↓

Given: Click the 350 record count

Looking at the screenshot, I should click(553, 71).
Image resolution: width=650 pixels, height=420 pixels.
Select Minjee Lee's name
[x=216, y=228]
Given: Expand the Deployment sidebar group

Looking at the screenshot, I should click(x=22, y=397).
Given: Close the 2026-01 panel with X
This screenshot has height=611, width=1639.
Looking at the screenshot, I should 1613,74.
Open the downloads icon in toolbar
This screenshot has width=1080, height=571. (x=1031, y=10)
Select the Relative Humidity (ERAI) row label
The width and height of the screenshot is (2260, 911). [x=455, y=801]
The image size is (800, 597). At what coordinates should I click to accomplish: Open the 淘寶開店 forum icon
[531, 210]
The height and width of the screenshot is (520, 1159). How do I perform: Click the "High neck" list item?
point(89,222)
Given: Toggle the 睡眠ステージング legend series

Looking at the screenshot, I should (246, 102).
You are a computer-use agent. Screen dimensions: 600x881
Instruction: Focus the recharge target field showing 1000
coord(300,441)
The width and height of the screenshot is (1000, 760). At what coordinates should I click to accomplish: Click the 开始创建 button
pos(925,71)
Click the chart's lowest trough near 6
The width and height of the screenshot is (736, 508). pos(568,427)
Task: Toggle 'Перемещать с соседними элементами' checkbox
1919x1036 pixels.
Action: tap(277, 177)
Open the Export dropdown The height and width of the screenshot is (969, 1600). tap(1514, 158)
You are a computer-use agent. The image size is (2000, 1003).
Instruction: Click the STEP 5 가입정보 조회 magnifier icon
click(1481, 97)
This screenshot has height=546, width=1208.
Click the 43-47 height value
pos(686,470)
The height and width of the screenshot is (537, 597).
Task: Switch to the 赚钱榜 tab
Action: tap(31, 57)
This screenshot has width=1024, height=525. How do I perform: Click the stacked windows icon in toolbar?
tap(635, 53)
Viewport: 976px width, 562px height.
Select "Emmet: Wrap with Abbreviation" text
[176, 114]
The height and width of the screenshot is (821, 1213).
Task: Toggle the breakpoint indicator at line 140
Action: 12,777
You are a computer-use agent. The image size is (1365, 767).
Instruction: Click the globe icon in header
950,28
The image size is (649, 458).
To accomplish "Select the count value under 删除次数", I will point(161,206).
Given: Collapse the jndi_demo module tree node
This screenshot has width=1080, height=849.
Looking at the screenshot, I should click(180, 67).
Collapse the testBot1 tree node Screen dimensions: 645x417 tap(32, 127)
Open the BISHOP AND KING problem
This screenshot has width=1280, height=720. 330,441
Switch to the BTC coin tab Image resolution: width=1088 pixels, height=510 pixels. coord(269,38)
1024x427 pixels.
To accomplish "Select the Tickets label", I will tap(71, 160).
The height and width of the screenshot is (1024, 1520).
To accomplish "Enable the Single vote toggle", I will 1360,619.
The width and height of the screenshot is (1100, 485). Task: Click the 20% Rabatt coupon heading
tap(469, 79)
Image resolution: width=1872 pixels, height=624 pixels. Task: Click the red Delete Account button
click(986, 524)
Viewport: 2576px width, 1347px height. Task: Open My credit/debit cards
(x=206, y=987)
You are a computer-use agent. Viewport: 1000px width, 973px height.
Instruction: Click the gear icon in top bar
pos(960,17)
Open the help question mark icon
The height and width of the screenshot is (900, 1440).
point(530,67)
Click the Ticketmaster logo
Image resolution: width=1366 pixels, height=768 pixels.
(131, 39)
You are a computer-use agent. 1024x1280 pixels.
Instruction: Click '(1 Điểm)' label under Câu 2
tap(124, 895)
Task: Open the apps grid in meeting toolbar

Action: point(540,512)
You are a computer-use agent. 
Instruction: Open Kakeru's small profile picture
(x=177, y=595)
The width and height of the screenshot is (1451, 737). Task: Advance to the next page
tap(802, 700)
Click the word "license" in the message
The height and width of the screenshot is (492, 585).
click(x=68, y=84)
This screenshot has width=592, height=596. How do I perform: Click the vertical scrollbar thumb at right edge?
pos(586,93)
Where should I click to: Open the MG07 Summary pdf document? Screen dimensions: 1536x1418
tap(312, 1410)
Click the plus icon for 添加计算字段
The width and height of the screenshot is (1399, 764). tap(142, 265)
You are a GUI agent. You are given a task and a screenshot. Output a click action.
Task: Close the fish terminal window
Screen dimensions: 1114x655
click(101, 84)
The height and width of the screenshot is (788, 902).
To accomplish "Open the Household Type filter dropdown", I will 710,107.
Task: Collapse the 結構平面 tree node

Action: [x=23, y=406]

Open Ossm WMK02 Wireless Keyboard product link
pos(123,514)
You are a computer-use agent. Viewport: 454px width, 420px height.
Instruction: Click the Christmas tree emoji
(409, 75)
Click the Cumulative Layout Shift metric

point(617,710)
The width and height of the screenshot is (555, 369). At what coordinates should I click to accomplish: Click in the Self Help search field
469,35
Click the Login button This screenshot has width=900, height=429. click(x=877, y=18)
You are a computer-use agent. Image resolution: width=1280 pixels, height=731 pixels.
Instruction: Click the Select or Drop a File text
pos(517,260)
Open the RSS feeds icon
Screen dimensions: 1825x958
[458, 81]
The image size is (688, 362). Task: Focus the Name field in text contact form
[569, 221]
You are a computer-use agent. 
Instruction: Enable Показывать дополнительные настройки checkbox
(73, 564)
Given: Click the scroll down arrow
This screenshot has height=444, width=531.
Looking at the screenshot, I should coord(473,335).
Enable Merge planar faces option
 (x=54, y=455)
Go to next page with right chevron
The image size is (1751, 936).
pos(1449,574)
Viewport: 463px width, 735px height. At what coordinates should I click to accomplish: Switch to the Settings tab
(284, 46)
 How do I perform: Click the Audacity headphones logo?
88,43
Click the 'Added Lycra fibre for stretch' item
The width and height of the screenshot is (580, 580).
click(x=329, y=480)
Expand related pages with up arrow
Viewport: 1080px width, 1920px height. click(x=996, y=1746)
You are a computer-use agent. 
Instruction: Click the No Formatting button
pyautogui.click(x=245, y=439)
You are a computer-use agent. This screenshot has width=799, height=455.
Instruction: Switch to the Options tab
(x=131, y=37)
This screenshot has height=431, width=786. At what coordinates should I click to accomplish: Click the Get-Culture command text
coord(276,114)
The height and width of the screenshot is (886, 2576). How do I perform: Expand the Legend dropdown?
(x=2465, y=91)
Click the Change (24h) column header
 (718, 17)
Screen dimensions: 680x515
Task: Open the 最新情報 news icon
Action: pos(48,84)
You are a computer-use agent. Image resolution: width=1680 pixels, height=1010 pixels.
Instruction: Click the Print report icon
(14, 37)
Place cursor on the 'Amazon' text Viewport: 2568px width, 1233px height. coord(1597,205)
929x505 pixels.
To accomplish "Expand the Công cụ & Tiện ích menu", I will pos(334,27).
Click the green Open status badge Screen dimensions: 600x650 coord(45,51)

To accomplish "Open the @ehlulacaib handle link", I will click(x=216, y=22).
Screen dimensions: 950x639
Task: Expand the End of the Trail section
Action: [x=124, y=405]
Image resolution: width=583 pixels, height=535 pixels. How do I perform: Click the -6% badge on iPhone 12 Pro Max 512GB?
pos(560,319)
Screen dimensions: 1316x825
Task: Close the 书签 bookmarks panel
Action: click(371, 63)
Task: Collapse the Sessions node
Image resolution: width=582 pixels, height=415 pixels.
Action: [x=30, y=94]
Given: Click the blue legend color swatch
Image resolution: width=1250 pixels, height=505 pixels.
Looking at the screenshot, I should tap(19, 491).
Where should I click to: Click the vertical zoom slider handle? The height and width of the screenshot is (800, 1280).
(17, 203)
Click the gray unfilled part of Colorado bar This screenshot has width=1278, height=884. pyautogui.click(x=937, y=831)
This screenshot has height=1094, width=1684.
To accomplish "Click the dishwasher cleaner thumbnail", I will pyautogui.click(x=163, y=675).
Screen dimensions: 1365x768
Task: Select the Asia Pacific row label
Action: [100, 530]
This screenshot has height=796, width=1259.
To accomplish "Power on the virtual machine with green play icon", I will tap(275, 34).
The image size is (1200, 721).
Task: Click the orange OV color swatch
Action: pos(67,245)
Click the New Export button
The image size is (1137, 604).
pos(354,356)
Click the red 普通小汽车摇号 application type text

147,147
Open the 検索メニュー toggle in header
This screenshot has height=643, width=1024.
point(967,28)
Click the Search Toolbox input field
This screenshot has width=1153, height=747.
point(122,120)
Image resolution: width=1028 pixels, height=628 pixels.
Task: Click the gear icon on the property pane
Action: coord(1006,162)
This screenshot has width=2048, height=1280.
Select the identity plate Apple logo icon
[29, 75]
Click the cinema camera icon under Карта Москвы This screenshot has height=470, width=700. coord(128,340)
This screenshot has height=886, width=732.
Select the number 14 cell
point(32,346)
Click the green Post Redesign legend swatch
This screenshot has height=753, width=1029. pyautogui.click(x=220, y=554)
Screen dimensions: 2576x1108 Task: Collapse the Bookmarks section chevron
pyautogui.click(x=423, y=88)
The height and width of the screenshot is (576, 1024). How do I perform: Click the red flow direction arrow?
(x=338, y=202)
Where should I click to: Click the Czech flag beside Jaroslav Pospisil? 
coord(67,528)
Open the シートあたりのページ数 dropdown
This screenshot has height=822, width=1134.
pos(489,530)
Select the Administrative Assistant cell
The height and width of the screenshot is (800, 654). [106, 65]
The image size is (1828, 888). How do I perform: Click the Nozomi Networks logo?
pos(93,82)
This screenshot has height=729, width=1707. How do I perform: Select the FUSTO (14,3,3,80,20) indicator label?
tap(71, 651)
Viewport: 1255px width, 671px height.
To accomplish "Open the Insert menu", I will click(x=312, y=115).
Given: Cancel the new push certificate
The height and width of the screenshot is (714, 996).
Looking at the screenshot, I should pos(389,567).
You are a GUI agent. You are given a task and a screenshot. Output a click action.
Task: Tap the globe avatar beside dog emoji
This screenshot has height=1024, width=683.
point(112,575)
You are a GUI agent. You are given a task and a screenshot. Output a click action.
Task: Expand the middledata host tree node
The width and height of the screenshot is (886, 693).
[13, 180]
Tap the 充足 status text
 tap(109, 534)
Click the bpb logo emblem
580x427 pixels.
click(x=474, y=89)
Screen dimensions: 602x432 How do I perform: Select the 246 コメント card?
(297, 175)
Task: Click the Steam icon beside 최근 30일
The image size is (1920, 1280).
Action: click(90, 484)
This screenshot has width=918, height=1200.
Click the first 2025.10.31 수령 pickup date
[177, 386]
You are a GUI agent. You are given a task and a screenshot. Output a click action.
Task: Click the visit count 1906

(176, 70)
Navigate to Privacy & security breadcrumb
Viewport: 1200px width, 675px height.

↑

TASK TO COMPLETE: Bring together all lines of the entries above in which the string "Export" occurs.

RESPONSE BELOW:
Open the Export dropdown The height and width of the screenshot is (969, 1600). tap(1514, 158)
Click the New Export button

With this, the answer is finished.